■ Records for processing:
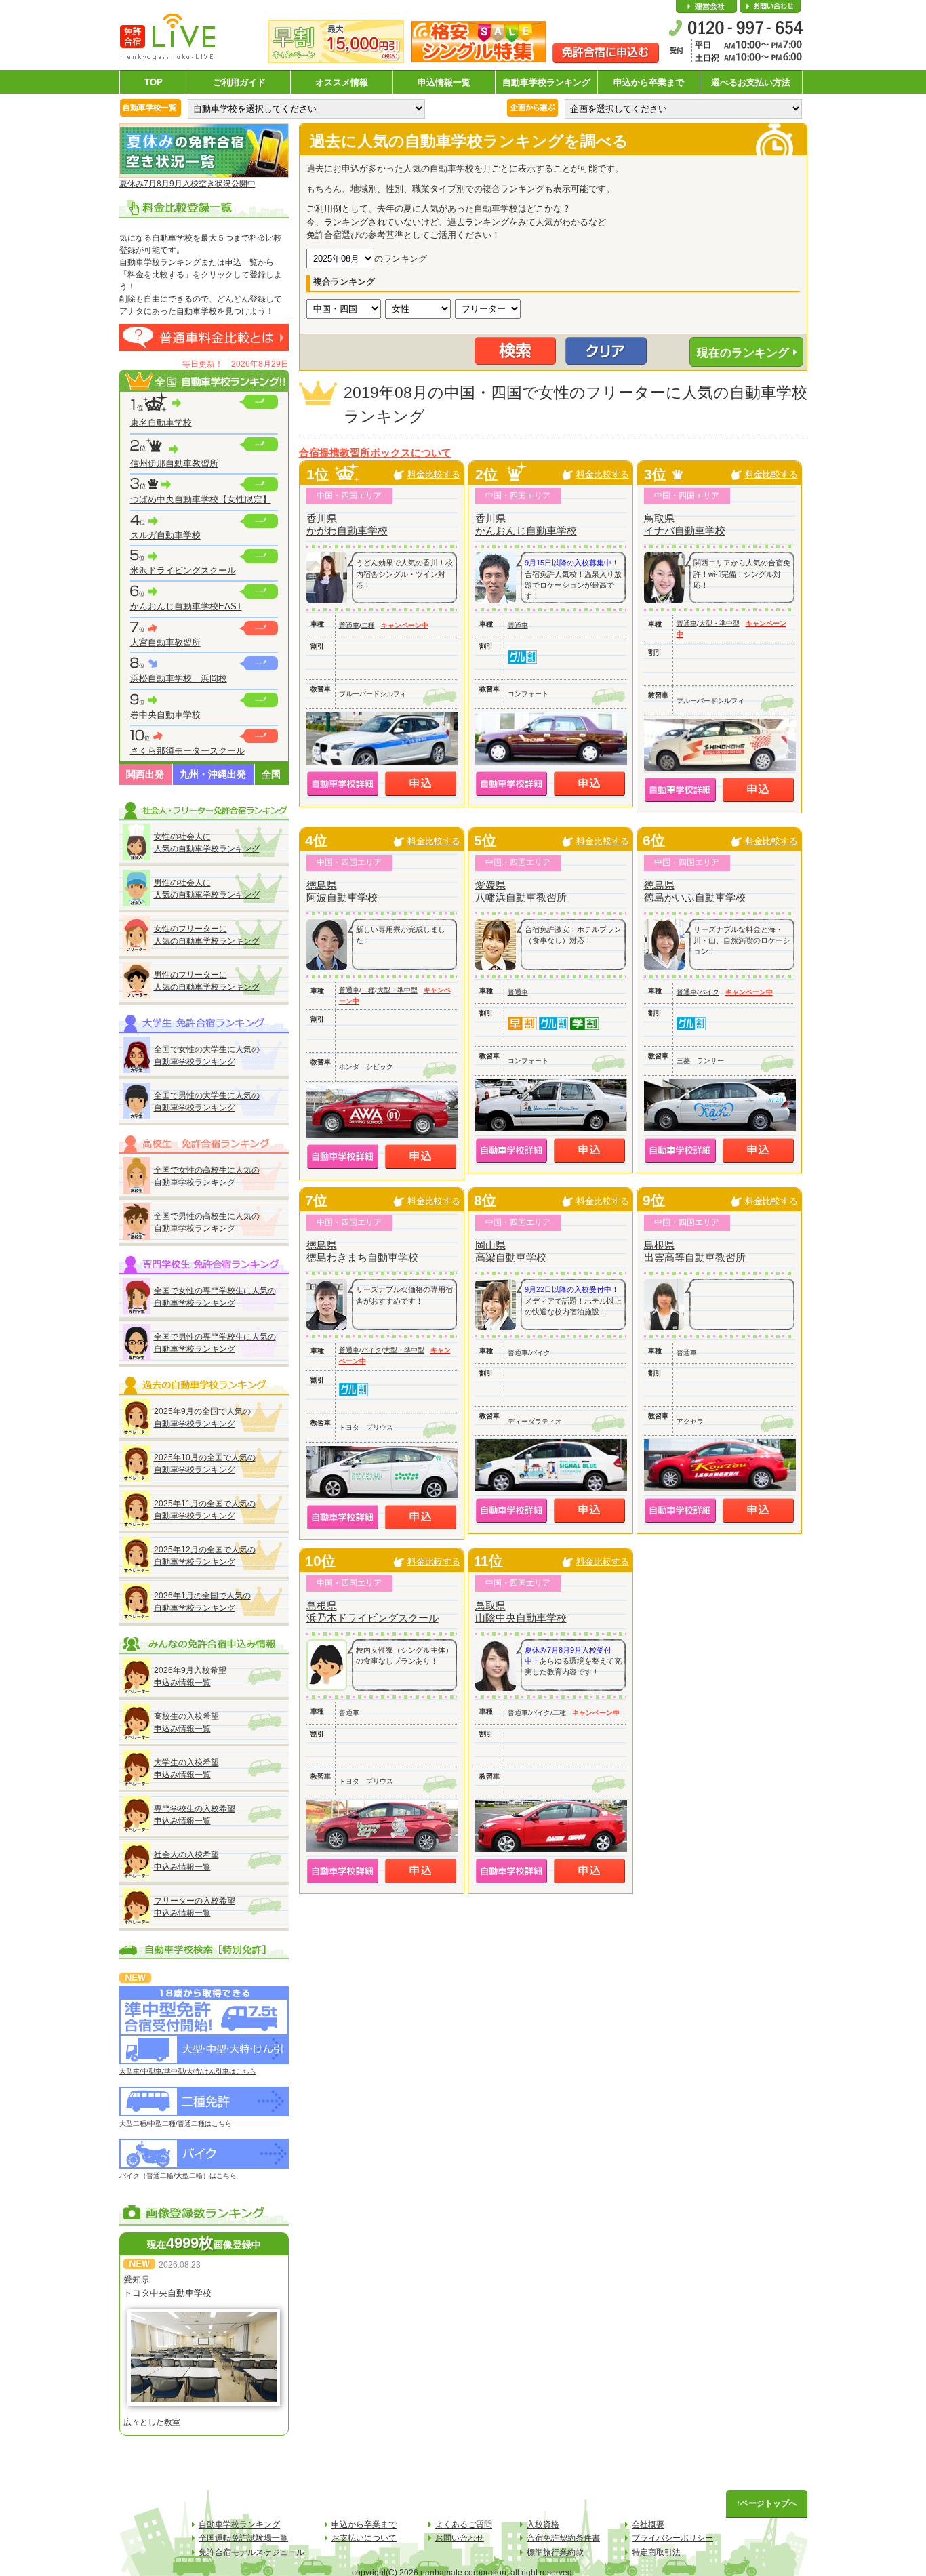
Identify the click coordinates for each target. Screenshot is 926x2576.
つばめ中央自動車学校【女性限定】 (200, 499)
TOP (153, 82)
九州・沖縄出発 (213, 774)
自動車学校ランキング (546, 82)
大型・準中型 (719, 623)
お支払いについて (364, 2538)
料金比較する (433, 474)
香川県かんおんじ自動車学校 (526, 524)
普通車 (349, 625)
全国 (271, 774)
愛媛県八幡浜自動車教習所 (521, 891)
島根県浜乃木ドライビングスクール (372, 1612)
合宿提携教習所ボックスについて (375, 452)
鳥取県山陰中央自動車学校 (521, 1612)
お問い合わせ (770, 7)
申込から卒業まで (648, 82)
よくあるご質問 (463, 2524)
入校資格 (543, 2524)
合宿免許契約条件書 (563, 2538)
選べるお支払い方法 (750, 82)
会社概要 (706, 7)
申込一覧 (241, 262)
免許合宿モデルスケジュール (251, 2552)
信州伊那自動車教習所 (174, 463)
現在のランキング (743, 352)
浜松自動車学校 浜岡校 (178, 678)
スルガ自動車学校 (165, 535)
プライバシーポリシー (672, 2538)
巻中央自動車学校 (165, 715)
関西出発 (145, 774)
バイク (709, 992)
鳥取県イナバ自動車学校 (684, 524)
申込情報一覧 (444, 82)
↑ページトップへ (766, 2503)
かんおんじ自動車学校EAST (186, 606)
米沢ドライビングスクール (183, 570)
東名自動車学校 (161, 423)
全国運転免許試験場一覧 (243, 2538)
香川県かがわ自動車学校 (347, 524)
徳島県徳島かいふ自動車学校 (695, 891)
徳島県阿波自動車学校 (342, 891)
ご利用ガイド (239, 82)
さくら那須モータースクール (187, 751)
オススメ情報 (341, 82)
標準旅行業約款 (555, 2552)
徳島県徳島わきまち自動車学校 (362, 1251)
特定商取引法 (656, 2552)
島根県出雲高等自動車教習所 (695, 1251)
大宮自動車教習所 (165, 642)
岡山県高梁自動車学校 (510, 1251)
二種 (368, 625)
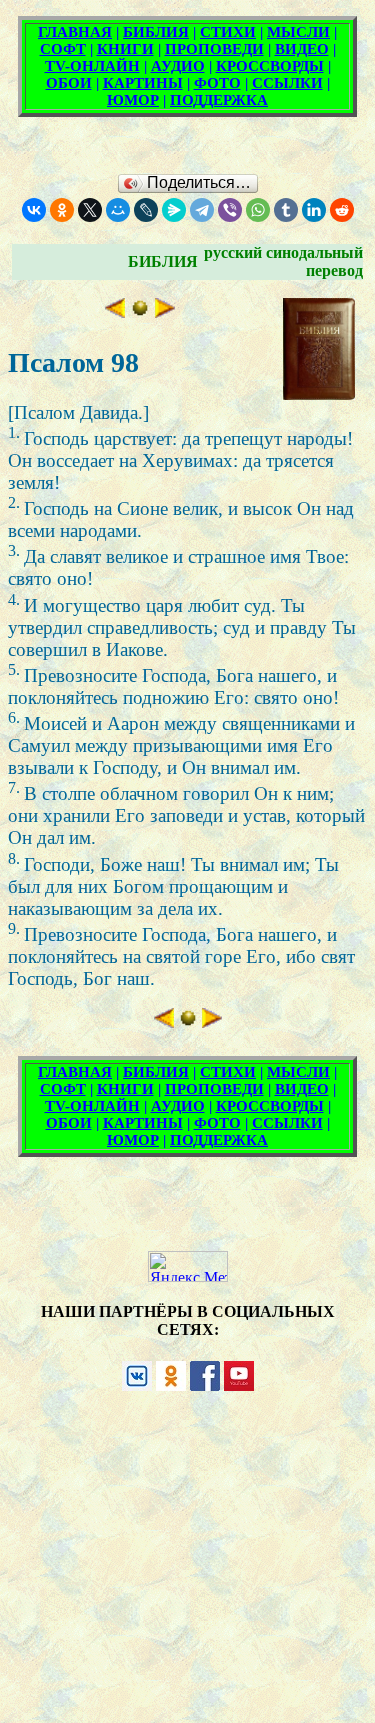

■ Problem:
The pictures stay out; everything else in the records above must be repeated exactly.

■ Exercise result:
Identify the click coordinates for each target. Screenshot is 926x2576.
つばめ中央自動車学校【女性限定】 (200, 499)
TOP (153, 82)
九州・沖縄出発 (213, 774)
自動車学校ランキング (546, 82)
大型・準中型 (719, 623)
お支払いについて (364, 2538)
料金比較する (433, 474)
香川県かんおんじ自動車学校 (526, 524)
普通車 (349, 625)
全国 (271, 774)
愛媛県八幡浜自動車教習所 (521, 891)
島根県浜乃木ドライビングスクール (372, 1612)
合宿提携教習所ボックスについて (375, 452)
鳥取県山陰中央自動車学校 (521, 1612)
お問い合わせ (770, 7)
申込から卒業まで (648, 82)
よくあるご質問 (463, 2524)
入校資格 (543, 2524)
合宿免許契約条件書 (563, 2538)
選べるお支払い方法 (750, 82)
会社概要 (706, 7)
申込一覧 (241, 262)
免許合宿モデルスケジュール (251, 2552)
信州伊那自動車教習所 (174, 463)
現在のランキング (743, 352)
浜松自動車学校 浜岡校 (178, 678)
スルガ自動車学校 (165, 535)
プライバシーポリシー (672, 2538)
巻中央自動車学校 (165, 715)
関西出発 (145, 774)
バイク (709, 992)
鳥取県イナバ自動車学校 (684, 524)
申込情報一覧 (444, 82)
↑ページトップへ (766, 2503)
かんおんじ自動車学校EAST (186, 606)
米沢ドライビングスクール (183, 570)
東名自動車学校 (161, 423)
全国運転免許試験場一覧 (243, 2538)
香川県かがわ自動車学校 (347, 524)
徳島県徳島かいふ自動車学校 (695, 891)
徳島県阿波自動車学校 (342, 891)
ご利用ガイド (239, 82)
さくら那須モータースクール (187, 751)
オススメ情報 (341, 82)
標準旅行業約款 (555, 2552)
徳島県徳島わきまち自動車学校 (362, 1251)
特定商取引法 (656, 2552)
島根県出雲高等自動車教習所 (695, 1251)
大宮自動車教習所 (165, 642)
岡山県高梁自動車学校 (510, 1251)
二種 (368, 625)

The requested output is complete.